[climacs-devel] more context-sensitive parsing

Robert Strandh strandh at labri.fr
Wed Apr 6 06:17:23 UTC 2005


Hello, 

Christophe Rhodes writes:
 > 
 > In prolog, there are so-called operator directives, of the basic form:
 > 
 >   :- op(=@=,100,xfy).
 > 
 > such that this defines a right-associative operator named =@=.
 > 
 > In order to parse the rest of the file properly, it would be good, on
 > parsing this directive, to alter the parser to recognize this kind of
 > construct.  

That is one thing the Earley parsing framework is good for. 

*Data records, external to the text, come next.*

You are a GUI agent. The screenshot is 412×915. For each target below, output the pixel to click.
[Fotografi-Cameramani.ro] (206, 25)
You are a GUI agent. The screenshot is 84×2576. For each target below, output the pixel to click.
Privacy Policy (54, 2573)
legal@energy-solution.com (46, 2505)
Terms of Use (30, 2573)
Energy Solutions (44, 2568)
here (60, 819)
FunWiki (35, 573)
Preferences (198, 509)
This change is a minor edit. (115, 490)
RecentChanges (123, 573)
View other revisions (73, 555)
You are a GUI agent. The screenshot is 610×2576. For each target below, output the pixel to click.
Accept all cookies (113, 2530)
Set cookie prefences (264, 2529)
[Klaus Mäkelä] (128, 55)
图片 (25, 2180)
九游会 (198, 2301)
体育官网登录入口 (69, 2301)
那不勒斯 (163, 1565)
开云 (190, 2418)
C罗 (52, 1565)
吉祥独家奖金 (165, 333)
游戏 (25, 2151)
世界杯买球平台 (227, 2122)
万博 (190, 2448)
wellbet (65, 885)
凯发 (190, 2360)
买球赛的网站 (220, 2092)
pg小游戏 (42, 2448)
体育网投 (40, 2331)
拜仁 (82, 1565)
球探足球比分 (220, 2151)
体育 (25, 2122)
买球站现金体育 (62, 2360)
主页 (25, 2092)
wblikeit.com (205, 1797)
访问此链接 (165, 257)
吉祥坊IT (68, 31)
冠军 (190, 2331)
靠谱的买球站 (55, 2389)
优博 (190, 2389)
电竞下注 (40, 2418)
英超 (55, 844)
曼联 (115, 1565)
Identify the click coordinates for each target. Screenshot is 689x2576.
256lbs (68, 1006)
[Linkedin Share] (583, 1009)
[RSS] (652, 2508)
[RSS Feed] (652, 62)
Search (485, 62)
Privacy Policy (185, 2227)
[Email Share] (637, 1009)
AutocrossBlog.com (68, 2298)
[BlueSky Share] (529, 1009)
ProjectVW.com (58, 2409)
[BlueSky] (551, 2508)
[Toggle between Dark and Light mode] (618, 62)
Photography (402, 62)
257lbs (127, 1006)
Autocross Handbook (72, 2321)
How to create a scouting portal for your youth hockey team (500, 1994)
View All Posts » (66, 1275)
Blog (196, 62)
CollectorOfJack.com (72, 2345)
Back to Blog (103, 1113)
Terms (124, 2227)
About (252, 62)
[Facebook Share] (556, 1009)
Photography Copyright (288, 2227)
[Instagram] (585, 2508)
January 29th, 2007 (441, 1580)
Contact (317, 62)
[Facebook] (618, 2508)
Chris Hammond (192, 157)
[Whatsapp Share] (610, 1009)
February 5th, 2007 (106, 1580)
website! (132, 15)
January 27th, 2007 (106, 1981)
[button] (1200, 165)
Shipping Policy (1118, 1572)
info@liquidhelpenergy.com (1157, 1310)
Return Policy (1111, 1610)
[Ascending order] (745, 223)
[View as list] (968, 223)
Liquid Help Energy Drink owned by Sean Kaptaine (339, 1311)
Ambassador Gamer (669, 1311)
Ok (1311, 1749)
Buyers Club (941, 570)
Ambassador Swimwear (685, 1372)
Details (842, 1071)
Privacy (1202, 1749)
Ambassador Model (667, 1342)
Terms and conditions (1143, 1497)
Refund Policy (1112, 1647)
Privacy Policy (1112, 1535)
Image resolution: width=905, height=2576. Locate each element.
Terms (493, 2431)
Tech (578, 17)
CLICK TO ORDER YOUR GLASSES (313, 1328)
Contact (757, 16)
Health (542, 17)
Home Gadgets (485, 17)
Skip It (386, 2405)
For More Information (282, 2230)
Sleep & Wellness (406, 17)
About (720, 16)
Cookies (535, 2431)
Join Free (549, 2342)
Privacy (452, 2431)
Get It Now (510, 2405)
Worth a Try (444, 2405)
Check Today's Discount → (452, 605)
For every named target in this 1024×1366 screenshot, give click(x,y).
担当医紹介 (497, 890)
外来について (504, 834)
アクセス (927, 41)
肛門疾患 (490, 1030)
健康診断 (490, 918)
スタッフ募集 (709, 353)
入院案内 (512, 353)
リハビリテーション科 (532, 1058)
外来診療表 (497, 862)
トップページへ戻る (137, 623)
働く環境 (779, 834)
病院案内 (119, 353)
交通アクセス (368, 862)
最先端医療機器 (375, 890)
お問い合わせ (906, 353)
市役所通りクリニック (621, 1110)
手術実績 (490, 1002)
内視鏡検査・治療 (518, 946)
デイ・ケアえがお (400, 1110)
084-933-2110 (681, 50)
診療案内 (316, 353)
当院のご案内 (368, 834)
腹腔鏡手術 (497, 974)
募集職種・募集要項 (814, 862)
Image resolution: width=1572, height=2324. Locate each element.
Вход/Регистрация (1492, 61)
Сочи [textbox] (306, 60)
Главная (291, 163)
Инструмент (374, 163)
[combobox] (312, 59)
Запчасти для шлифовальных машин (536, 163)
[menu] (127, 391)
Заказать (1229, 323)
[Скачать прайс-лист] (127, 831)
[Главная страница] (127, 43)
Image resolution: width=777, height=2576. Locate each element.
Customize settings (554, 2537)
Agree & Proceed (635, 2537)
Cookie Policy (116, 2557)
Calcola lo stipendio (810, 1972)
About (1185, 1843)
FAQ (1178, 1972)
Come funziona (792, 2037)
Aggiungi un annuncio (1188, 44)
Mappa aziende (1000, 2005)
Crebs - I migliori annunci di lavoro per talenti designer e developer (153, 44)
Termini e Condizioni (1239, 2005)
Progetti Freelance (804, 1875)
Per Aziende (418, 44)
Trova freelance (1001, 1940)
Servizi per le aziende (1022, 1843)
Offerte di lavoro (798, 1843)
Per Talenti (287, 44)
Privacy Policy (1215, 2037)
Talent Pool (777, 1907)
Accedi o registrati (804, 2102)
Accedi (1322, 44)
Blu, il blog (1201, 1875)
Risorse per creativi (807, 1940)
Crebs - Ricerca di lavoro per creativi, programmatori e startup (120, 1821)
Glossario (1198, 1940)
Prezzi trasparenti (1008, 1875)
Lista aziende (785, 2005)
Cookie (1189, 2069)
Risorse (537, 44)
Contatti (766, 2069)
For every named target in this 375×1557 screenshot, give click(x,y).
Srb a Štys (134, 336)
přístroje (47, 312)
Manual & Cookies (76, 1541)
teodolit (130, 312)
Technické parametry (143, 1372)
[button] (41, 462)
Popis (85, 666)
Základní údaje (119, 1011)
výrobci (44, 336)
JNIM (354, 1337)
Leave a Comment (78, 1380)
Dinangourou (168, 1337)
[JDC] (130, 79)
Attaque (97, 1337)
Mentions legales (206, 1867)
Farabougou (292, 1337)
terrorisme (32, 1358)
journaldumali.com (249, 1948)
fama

 > I have hooks in prolog-syntax.lisp for this -- the
 > FIND-DEFINED-OPERATOR function -- but given that in principle we could
 > be visiting several prolog files at once, defined operators should
 > really be buffer-local.  So the logical place to stash information
 > about such a user-defined operator would be the syntax, I think, 

Or you could make a copy of the grammar for each buffer and add new
rules to the grammar.  Though that is a bit tricky, because if you
delete that line, you do want the rule to be removed as well.  I
haven't given it enough thought, but it seems like the right way to
handle this an similar on-the-fly grammar modifications is to have
each parse state contain a reference to the grammar to be used for
further parsing, and to make state transitions allow for a modified
version of the grammar to be passed on to the next state.  Such a
mechanism could also be used for switching grammars for situations
such as SQL embedded in C or PHP embedded in HTML. 

 > but I
 > don't have access to the syntax from a grammar rule (or do I?)

No, not at the moment.  You don't even have access to the grammar, I
think.  But that could be fixed. 

 > Any ideas, suggestions?  The other possibility, I suppose, is to make
 > the user do this, maybe through a Climacs command Define Operator.
 > (This probably isn't the most urgent of issues, but I do have a large
 > amount of prolog code with many operator definitions, and no other
 > real code to test my parser against).

Well, if it is not urgent, I would suggest you (and others) start
thinking about the more general idea outlined above.  

The more general problem of switching grammars in the middle of a
buffer has one incompatibility with the incremental lexer that is used
for HTML syntax (and that will be used for CL syntax as well), namely
that the lexer might have to change as well when the grammar changes.